BEGIN Text segment
We saw Spot run, jump, and even dance... but now we can see Spot talk. In a somewhat unsettling video posted by Boston Dynamics, we see its robot dog outfitted with a top hat, mustache, and googly eyes as it chats with staff members in a British accent, taking them on a tour of the company’s facilities.
“Shall we commence our journey?” Spot asks. “The charging stations, where Spot robots rest and recharge, is our first point of interest. Follow me, gentlemen.” As shown in the demo, Spot is capable of answering questions and even opens its “mouth” to make it seem like it’s actually speaking.
To make Spot “talk,” Boston Dynamics used OpenAI’s ChatGPT API, along with some open-source large language models (LLM) to carefully train its responses. It then outfitted the bot with a speaker, added text-to-speech capabilities, and made its mouth — er... gripper — mimic speech “like the mouth of a puppet.”
END Text segment
BEGIN Excerpted data
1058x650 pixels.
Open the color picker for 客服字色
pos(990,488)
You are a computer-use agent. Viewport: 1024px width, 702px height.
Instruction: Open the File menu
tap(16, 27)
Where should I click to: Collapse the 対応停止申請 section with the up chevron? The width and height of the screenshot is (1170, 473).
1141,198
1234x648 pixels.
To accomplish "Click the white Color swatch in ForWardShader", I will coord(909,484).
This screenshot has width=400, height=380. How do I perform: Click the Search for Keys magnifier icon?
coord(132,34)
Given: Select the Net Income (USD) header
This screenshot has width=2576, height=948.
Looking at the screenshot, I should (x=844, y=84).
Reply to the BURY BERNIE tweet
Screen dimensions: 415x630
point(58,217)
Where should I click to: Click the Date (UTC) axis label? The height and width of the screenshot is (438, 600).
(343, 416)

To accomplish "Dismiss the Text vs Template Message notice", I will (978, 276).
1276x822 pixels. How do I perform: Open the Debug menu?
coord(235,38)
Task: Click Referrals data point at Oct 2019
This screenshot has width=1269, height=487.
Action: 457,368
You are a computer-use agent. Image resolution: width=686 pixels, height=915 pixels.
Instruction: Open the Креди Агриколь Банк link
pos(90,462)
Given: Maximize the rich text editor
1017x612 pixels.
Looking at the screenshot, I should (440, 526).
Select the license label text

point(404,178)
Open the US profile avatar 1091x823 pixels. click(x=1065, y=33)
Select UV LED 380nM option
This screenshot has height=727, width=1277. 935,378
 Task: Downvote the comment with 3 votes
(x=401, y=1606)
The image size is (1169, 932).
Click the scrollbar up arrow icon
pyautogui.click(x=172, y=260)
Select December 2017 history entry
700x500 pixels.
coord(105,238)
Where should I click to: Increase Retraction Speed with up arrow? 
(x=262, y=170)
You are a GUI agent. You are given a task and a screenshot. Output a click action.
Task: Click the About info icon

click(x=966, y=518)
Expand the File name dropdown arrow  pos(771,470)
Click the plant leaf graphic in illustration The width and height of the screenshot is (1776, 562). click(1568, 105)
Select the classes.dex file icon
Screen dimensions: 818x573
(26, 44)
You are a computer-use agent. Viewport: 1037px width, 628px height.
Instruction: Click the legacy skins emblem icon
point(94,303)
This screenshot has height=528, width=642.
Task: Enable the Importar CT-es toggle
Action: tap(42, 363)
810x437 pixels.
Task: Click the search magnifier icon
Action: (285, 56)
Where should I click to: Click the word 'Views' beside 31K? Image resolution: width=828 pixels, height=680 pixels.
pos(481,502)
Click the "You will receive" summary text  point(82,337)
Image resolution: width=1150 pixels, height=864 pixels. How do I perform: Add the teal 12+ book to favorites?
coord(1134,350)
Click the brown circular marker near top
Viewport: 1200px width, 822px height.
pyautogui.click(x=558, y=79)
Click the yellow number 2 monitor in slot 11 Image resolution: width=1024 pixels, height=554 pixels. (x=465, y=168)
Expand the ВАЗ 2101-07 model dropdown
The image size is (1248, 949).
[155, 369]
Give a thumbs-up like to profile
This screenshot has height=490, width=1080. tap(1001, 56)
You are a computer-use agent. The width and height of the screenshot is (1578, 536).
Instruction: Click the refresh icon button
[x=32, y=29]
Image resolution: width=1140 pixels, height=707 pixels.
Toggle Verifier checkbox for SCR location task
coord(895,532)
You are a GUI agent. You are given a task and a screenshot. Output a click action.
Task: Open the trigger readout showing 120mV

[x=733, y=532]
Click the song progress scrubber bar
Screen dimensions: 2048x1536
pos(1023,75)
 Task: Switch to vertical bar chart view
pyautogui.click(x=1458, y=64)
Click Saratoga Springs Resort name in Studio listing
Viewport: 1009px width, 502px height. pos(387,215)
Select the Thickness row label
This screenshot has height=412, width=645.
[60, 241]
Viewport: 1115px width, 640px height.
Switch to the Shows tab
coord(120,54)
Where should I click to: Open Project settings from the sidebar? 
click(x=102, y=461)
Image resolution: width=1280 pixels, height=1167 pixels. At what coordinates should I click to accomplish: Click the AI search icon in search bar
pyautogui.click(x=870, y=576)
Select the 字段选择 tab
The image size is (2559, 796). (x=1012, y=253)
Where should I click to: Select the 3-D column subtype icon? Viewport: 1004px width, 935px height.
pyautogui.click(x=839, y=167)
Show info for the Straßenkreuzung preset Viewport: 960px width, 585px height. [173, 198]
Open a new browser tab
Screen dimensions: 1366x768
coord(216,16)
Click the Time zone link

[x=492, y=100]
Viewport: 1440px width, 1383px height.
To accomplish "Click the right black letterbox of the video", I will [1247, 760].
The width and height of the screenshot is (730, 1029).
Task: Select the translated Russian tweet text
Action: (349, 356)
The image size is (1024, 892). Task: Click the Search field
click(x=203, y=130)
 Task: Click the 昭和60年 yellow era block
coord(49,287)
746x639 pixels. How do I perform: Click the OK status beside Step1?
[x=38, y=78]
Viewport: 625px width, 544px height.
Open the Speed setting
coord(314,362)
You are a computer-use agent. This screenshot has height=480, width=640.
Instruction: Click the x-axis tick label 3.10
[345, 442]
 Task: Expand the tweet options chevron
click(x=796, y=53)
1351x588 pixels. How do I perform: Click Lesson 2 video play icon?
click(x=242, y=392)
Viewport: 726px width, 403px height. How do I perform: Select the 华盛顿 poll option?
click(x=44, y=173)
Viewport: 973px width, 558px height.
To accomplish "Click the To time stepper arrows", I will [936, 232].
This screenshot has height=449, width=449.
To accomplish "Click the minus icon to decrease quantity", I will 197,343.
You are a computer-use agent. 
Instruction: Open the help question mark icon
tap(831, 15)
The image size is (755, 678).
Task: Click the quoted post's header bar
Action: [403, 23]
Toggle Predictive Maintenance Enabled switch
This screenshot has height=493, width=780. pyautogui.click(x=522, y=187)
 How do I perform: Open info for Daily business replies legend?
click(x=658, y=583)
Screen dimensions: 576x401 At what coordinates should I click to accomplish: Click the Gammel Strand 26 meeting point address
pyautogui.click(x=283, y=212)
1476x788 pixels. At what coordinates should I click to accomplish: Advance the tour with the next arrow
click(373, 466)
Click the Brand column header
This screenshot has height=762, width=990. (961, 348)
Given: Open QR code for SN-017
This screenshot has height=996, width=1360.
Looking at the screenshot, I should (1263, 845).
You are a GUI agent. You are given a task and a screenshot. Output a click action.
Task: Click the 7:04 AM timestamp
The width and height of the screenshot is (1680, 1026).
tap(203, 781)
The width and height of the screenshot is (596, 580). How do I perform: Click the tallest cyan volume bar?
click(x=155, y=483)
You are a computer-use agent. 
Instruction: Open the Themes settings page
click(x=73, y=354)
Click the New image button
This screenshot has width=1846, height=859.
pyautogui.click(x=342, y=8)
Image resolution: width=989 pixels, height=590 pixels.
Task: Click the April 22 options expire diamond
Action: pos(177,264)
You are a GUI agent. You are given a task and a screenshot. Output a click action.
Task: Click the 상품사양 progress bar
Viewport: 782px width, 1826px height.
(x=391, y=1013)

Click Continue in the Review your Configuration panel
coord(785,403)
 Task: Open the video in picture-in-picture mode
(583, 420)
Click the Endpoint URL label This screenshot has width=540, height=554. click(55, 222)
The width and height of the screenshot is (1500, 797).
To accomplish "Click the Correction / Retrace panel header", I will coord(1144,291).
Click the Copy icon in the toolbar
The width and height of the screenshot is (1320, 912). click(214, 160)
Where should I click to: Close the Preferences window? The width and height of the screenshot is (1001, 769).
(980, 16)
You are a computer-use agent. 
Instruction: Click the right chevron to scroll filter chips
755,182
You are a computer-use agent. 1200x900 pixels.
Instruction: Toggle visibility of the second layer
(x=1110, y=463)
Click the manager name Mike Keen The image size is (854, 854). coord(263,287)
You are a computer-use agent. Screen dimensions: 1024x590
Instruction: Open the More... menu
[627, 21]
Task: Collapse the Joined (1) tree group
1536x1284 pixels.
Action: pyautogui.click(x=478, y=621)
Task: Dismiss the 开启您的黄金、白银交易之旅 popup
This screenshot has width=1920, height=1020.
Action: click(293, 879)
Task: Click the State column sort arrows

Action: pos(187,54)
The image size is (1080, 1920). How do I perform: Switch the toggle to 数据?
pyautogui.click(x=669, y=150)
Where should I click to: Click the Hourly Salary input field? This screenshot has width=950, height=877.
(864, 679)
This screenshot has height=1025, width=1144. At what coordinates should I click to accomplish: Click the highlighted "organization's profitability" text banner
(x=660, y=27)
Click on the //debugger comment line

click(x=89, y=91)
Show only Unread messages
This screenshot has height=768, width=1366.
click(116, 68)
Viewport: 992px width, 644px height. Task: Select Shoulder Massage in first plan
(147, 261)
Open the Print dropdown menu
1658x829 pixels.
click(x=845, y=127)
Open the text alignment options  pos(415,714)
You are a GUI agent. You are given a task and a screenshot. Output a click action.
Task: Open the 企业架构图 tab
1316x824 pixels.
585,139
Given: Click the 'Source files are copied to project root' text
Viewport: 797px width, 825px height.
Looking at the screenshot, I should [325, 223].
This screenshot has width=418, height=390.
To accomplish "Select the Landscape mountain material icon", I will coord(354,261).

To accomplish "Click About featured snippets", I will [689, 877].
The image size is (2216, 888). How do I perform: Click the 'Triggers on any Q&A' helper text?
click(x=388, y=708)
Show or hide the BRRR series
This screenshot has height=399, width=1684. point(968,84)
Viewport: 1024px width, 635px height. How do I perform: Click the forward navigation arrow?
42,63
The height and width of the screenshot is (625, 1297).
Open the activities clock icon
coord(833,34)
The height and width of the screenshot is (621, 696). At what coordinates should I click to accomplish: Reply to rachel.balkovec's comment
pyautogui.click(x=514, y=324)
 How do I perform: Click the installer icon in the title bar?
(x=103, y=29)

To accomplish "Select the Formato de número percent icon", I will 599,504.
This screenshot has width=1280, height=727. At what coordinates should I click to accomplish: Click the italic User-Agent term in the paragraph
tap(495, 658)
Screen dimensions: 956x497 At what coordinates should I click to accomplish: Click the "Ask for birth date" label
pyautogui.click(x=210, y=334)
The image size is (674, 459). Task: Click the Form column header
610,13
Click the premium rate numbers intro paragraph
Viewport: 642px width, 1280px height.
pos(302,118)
END Excerpted data
Continue the article above about Boston Dynamics giving its robot dog Spot the ability to talk, starting right after its last sentence.

Matt Klingensmith, the principal software engineer at Boston Dynamics, says the team gave Spot a “very brief script” for each of the rooms at its facilities. The bot then combined that script with the imagery it gets from the cameras on its gripper and body, allowing it to “get more information about what it sees before generating a response.” According to the company, Spot uses Visual Question Answering models to essentially caption images and answer questions about them.
“Generator hums low in a room devoid of joy. Much like my soul.”
The “fancy butler” is not the only persona Spot assumes during the video. The four-legged bot also takes on the personality of a 1920s archaeologist, a teenager, and a Shakespearean time traveler. It even assumes a sarcastic personality, which, when asked to come up with a haiku, said: “Generator hums low in a room devoid of joy. Much like my soul.”
Boston Dynamics says it uncovered a few surprises when experimenting with Spot as a tour guide. In one instance, the team asked Spot who its “parents” were, and it went over to where the older Spot models are displayed in the company’s office. The company also notes that it still ran into some instances where the LLM made things up, such as suggesting that Stretch, its robot designed to move boxes, was made for yoga.
“We’re excited to continue exploring the intersection of artificial intelligence and robotics,” Klingensmith writes in a post on Boston Dynamics’ site. “These models [LLMs] can help provide cultural context, general commonsense knowledge, and flexibility that could be useful for many robotics tasks — for example, being able to assign a task to a robot just by talking to it would help reduce the learning curve for using these systems.”